Although the center line of the recirculated liquid outlet 34 is positioned at a right angle to the center line of the cylindrical housing 36, the recirculated liquid outlet 34 may also be positioned on the upper cover plate 42 so that its centerline is essentially collinear. with the centerline of the cylindrical housing 36. The recirculated liquid outlet 34 collinear with the centerline of the cylindrical housing 36 and the black liquor flow slurry stream can be used for black liquor paste flows having liquor ratios. for relatively low solids. In such black liquor paste flows, abrupt changes in flow direction, such as turning ninety degrees to the recirculated liquid outlet, can result in undesirable flow restrictions and solids stagnation within the in-line sewer 12. For black liquor paste having relatively high liquor to solids ratios, such as in a slurry of black liquor from a low pressure outlet of a high pressure transfer device 16 or high pressure feeder, an abrupt change in the direction of flow is often acceptable and does not result in solid stagnation.

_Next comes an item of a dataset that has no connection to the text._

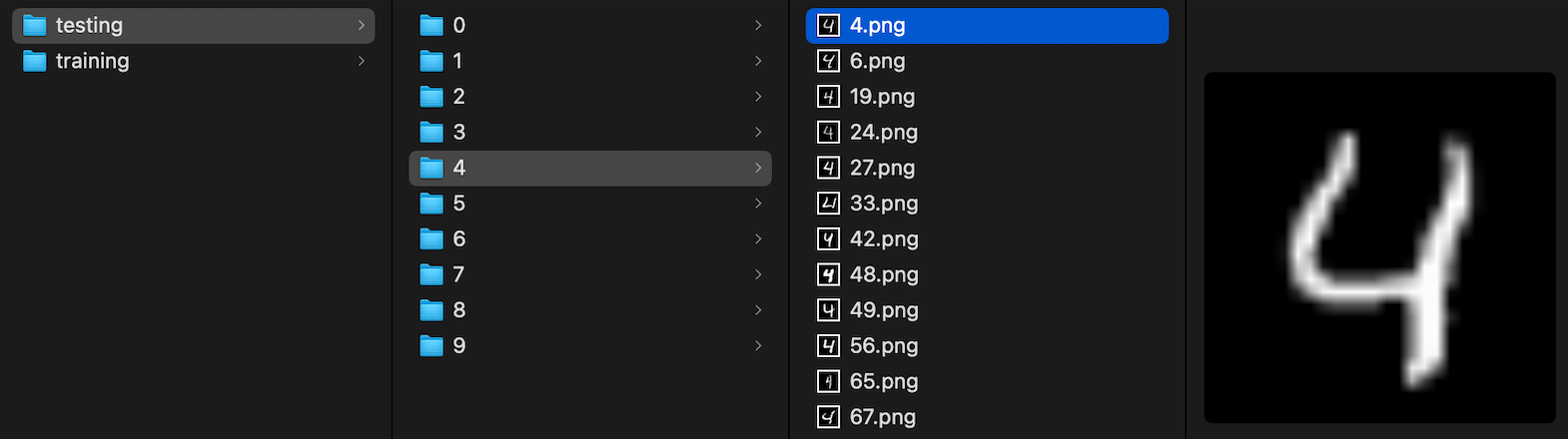This screenshot has height=439, width=1568.
Task: Click the training folder icon
Action: [35, 62]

Conventional cylindrical screening baskets 48 may be fabricated from a series of evenly spaced vertical bars 64 such that a sealing surface is provided having a series of vertical slots 66 between the bars 64. The cylindrical screening basket 48 also typically includes cylindrical section lower unperforated 68 and upper unperforated cylindrical section 70 at each end of the cylindrical sieving basket 48.

A pressurized black liquor stream 32, such as a liquor stream and wood chips, pins, or fines, enters the in-line outlet 12 through the inlet opening 40 of the in-line outlet 12. The pasty liquor stream Black 32 may have a pressure ranging from about 0 to about 500 kPa gauge, or about 0 to about 3000 kPa gauge. The design of the cylindrical housing and the cylindrical screening basket 48 will vary depending upon, among other things, this pressure. The helical deflector 65 gives a tangential velocity component to the black liquor slurry stream 32 so that the flow through the cylindrical sieve basket 48 is somewhat helical and oblique to the orientation of the vertical slits 66 between the vertical bars 64. As the black liquor slurry stream 32 passes through the cylindrical sifting basket 48, some liquid of the black liquor slurry stream 32 passes through the vertical slits 66, collects within the annular cavity 60, and is discharged from the liquid outlet 35. The chips, fines, pins, and other material of substantial solids are too large to pass through the slits 66 and remain within the cylindrical sifting basket 48. The black liquor slurry stream 32, without the liquor removed, flows inwardly. from the upper chamber 62 and is discharged from the recirculated liquid outlet 34.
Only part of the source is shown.